Surtout n'intégrez aucune clause par laquelle les parties renonceraient à toute autre action en lien avec l'exécution ou la cessation des relations contractuelles, car elle serait nulle(7).

Pour en savoir plus

Patricia Gomez Talimi, avocate associée chez PDGB. Spécialiste en droit du travail et droit de la protection sociale


Amélie Engeldinger, avocate associée chez PDGB.





(1)S'il entend user de cette faculté, il faut lui rappeler d'en informer auparavant la direction laquelle pourra alors décider de se faire assister. Si tel est le cas, il est conseillé de l'indiquer dans le courrier de convocation indiquant le nom de la personne qui assistera l'Employeur.

(2)En tout état de cause, la Direction doit avant le premier entretien faire une estimation des droits légaux et conventionnels du salarié ainsi que des éventuels risques judicaires si la rupture conventionnelle est une alternative à une prise d'acte, à une démission avec griefs, ou encore à un licenciement.

(3)Lorsque la rupture conventionnelle concerne un salarié protégé, c'est l'inspecteur du travail qui est compétent, non pour homologuer la rupture, mais pour l'autoriser sur la base d'un formulaire spécifique dont le but est de permettre à l'inspecteur de s'assurer de l'absence de toute pression de l'employeur se rattachant notamment à l'exercice du mandat.

A noter que la procédure de consultation du comité social et économique (CSE) doit être, le cas échéant, respectée.

Le courrier d'accompagnement devra, selon nous, mentionner ces informations et être accompagné, le cas échéant, du procès-verbal de la réunion du CSE au cours de laquelle il a donné son avis sur le projet de rupture conventionnelle.

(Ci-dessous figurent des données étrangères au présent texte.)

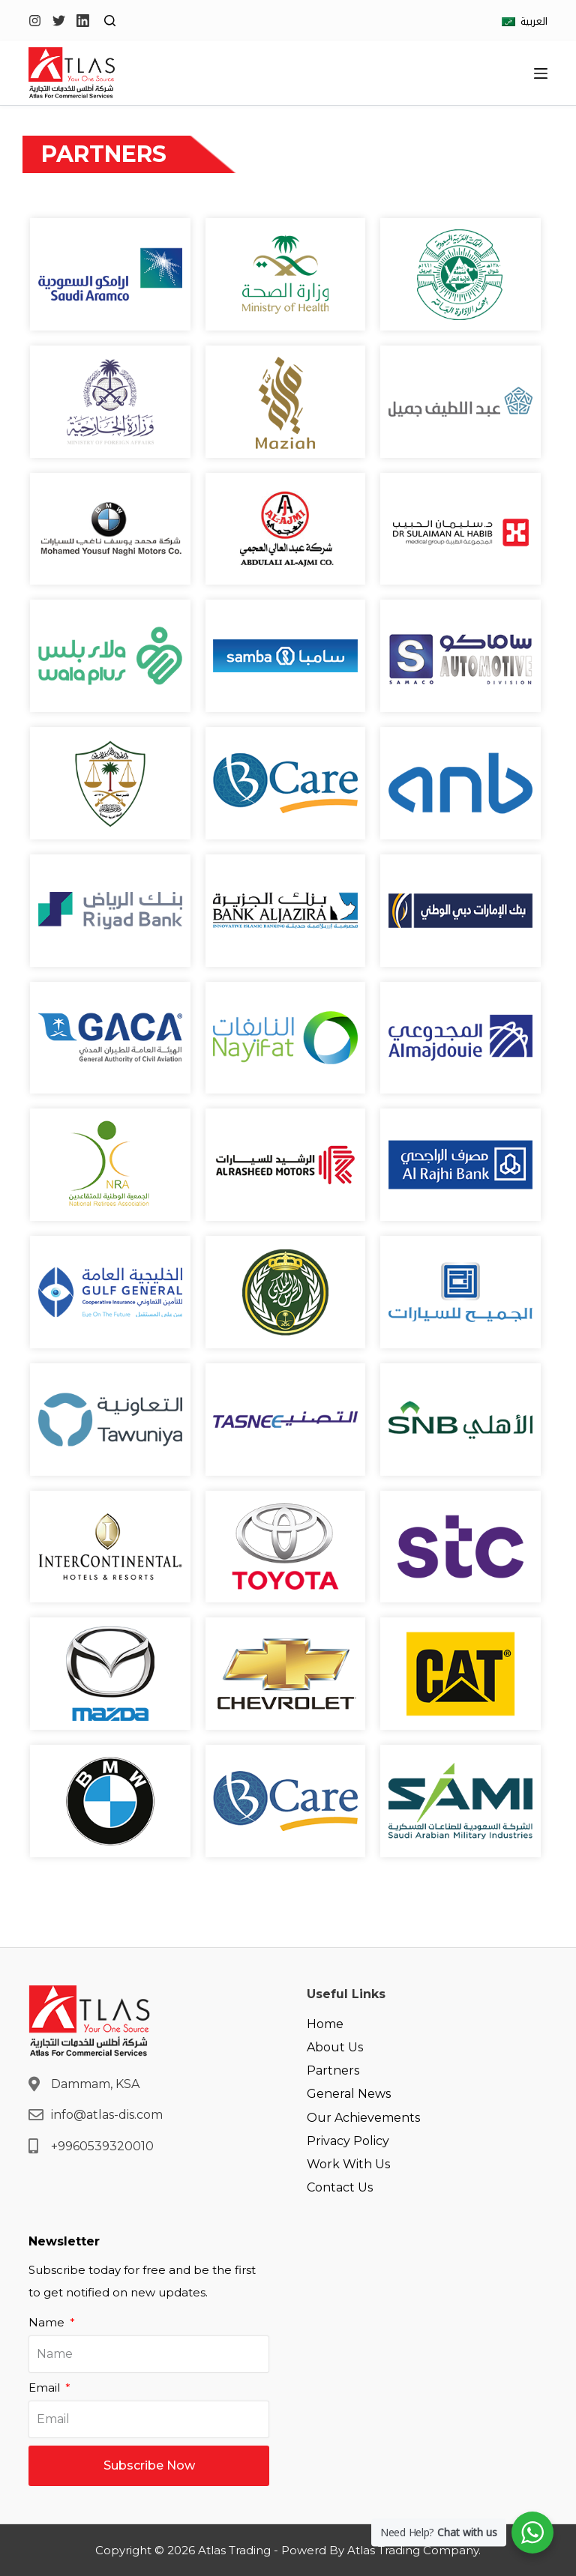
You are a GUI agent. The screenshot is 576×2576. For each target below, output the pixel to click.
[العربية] (525, 21)
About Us (335, 2047)
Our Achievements (363, 2118)
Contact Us (340, 2187)
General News (349, 2094)
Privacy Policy (348, 2141)
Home (325, 2024)
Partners (333, 2070)
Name (48, 2322)
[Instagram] (34, 20)
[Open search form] (110, 20)
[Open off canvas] (541, 73)
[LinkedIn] (82, 20)
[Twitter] (58, 20)
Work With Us (348, 2164)
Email (45, 2387)
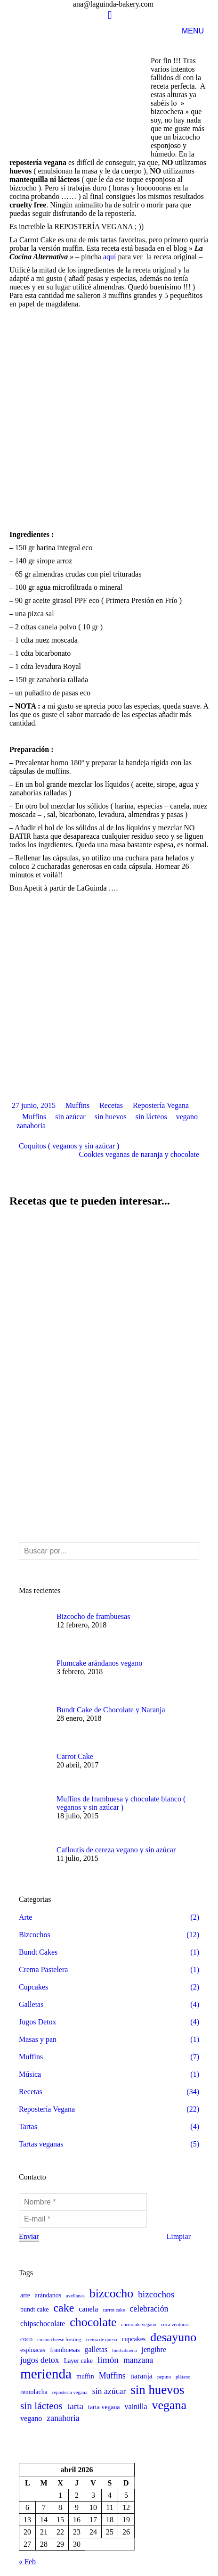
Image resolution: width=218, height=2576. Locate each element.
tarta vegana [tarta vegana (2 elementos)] (104, 2274)
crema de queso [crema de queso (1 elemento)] (101, 2206)
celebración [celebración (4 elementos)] (148, 2175)
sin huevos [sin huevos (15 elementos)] (157, 2257)
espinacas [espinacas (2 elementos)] (32, 2217)
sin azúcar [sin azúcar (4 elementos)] (109, 2258)
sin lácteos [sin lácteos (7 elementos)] (41, 2273)
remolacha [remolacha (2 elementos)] (34, 2258)
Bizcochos (34, 1802)
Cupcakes (33, 1854)
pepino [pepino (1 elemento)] (164, 2243)
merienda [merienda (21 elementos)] (46, 2240)
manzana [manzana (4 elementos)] (138, 2227)
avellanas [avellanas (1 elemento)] (75, 2162)
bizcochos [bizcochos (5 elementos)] (156, 2161)
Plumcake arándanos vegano (99, 1530)
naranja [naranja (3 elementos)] (141, 2243)
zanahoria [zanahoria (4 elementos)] (63, 2285)
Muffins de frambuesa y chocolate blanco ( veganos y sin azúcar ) (121, 1670)
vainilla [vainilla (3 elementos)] (135, 2274)
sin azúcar (70, 984)
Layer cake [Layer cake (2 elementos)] (78, 2227)
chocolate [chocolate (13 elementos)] (93, 2189)
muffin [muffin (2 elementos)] (85, 2243)
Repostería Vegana (161, 972)
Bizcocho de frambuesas (93, 1483)
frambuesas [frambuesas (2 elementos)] (65, 2217)
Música (30, 1941)
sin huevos (111, 984)
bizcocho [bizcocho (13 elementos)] (111, 2160)
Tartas (28, 1994)
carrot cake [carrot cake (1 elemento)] (114, 2177)
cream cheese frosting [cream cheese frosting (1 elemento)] (59, 2206)
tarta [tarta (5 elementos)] (75, 2273)
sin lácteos (151, 984)
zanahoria (31, 993)
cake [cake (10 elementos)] (64, 2175)
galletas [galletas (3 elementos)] (95, 2217)
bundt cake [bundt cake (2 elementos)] (34, 2176)
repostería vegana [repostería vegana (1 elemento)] (70, 2259)
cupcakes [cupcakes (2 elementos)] (133, 2206)
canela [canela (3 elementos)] (88, 2176)
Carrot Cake (75, 1623)
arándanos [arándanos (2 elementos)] (48, 2162)
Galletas (31, 1871)
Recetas (111, 972)
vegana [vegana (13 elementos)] (169, 2272)
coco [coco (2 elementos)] (26, 2206)
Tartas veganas (41, 2011)
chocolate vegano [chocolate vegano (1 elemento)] (138, 2191)
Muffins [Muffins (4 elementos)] (112, 2242)
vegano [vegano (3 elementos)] (31, 2285)
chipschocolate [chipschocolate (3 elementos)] (42, 2191)
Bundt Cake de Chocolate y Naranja (111, 1577)
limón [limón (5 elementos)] (108, 2227)
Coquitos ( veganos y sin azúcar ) (69, 1013)
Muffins (77, 972)
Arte (25, 1784)
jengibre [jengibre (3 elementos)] (153, 2217)
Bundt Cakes (38, 1819)
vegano (187, 984)
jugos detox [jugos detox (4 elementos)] (39, 2227)
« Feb (27, 2429)
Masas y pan (38, 1906)
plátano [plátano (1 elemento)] (183, 2243)
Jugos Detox (38, 1889)
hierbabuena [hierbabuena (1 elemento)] (124, 2217)
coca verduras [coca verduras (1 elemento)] (175, 2191)
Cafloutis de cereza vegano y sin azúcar (116, 1717)
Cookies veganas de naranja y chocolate (139, 1021)
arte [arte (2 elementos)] (25, 2162)
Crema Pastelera (43, 1837)
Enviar (29, 2103)
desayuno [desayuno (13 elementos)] (173, 2204)
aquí (109, 257)
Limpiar (178, 2103)
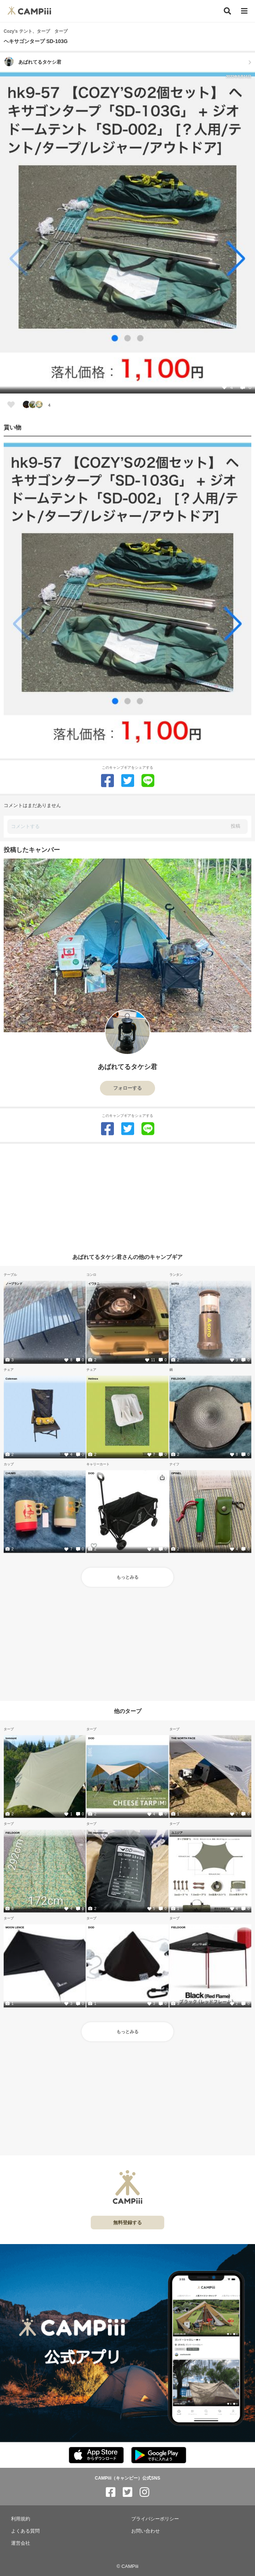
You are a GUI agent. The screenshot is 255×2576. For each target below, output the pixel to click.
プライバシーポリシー (155, 2519)
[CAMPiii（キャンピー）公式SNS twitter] (127, 2492)
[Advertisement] (127, 1195)
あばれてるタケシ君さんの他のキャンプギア (127, 1256)
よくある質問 (25, 2531)
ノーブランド (14, 1283)
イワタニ (93, 1283)
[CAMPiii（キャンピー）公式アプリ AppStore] (96, 2455)
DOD (91, 1473)
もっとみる (127, 1577)
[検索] (227, 11)
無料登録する (127, 2222)
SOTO (175, 1283)
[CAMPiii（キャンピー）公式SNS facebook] (110, 2492)
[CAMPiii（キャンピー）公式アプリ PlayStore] (159, 2455)
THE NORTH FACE (183, 1738)
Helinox (93, 1378)
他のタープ (127, 1711)
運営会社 (20, 2543)
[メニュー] (244, 11)
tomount (11, 1738)
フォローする (127, 1088)
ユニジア (176, 1832)
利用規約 (20, 2519)
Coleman (11, 1378)
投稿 (235, 826)
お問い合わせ (145, 2531)
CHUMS (11, 1473)
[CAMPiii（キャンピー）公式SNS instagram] (144, 2492)
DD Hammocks (98, 1832)
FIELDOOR (178, 1378)
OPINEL (176, 1473)
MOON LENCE (15, 1927)
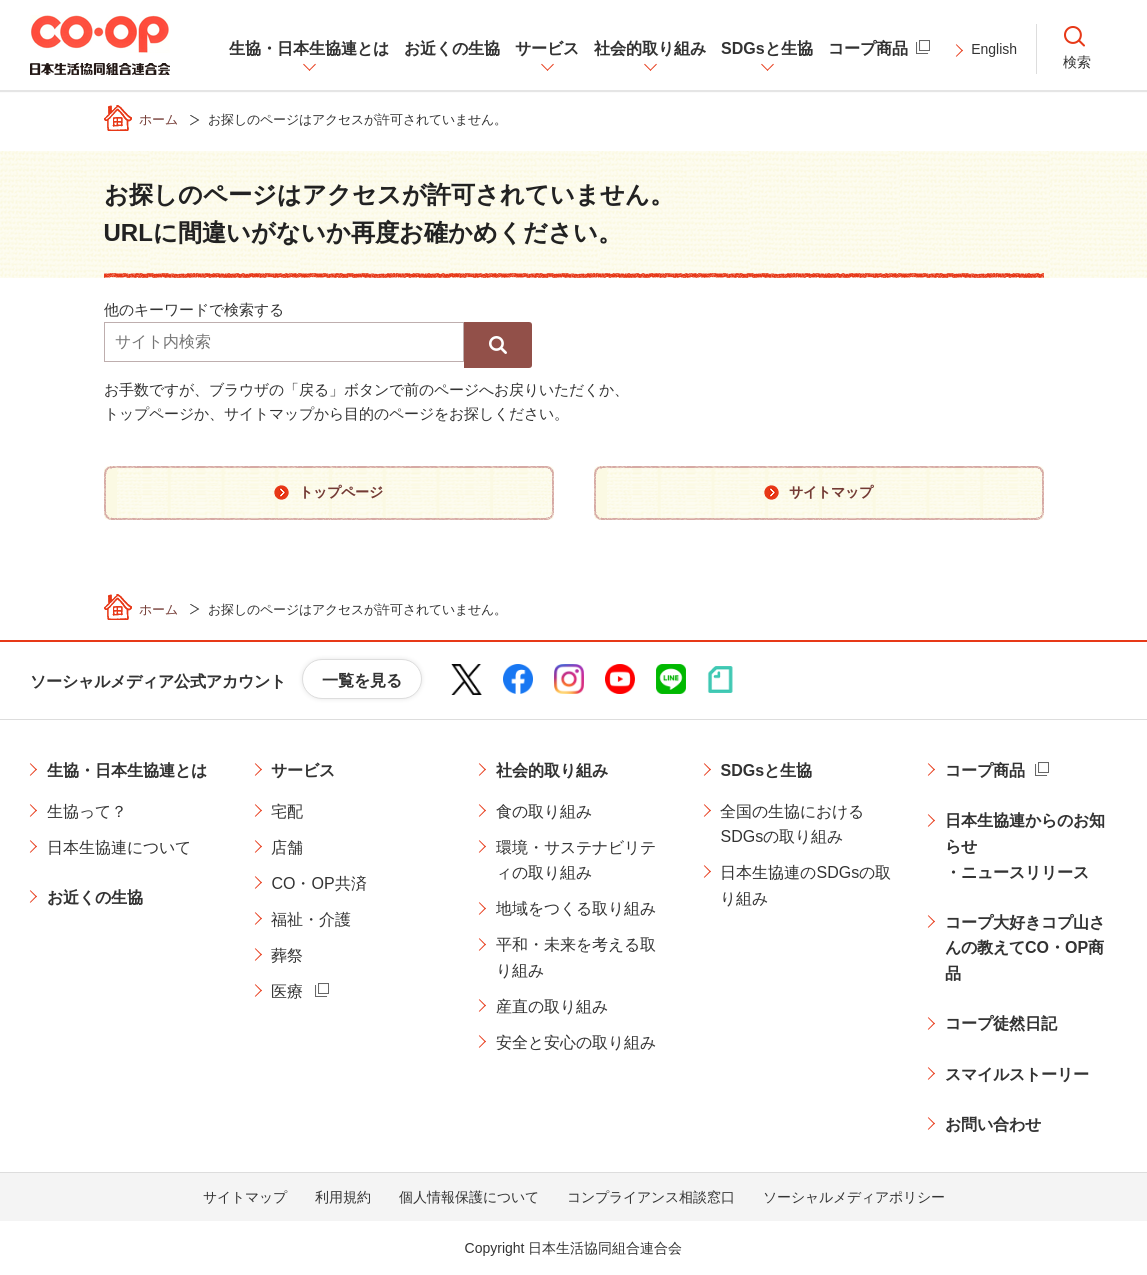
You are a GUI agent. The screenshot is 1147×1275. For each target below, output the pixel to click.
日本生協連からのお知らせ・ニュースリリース (1025, 846)
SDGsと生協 (766, 770)
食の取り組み (544, 811)
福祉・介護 (311, 919)
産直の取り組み (552, 1006)
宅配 (287, 811)
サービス (303, 770)
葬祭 (287, 955)
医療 (287, 991)
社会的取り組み (552, 770)
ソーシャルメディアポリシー (854, 1197)
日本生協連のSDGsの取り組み (805, 885)
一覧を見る (362, 680)
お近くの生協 (95, 897)
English (994, 49)
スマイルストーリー (1017, 1074)
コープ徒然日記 (1001, 1023)
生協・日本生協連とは (127, 770)
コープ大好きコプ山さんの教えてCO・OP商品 (1025, 948)
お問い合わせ (993, 1124)
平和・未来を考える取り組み (576, 957)
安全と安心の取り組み (576, 1042)
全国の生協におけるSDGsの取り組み (792, 824)
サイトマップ (245, 1197)
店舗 (287, 847)
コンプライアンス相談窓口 (651, 1197)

(4)Cour de cassation, Chambre sociale, Arrêt n 1275 du 3 juillet 2013, Pourvoi n 12-19.268

(5)Cour de cassation, Chambre sociale, 23 septembre 2020, n° 18-25.770

(6)Cass. soc., 23 janv. 2019, n 17-21.550

(7)Cour de cassation, Chambre sociale, Arrêt n 1212 du 26 juin 2013, Pourvoi n 12-15.208 ; dans ce cas libre à vous de signer avec le salarié une transaction qui traiterait des conditions d'exécution du contrat de travail et permettrait de purger le passé ( rappel d'heures supplémentaires par exemple).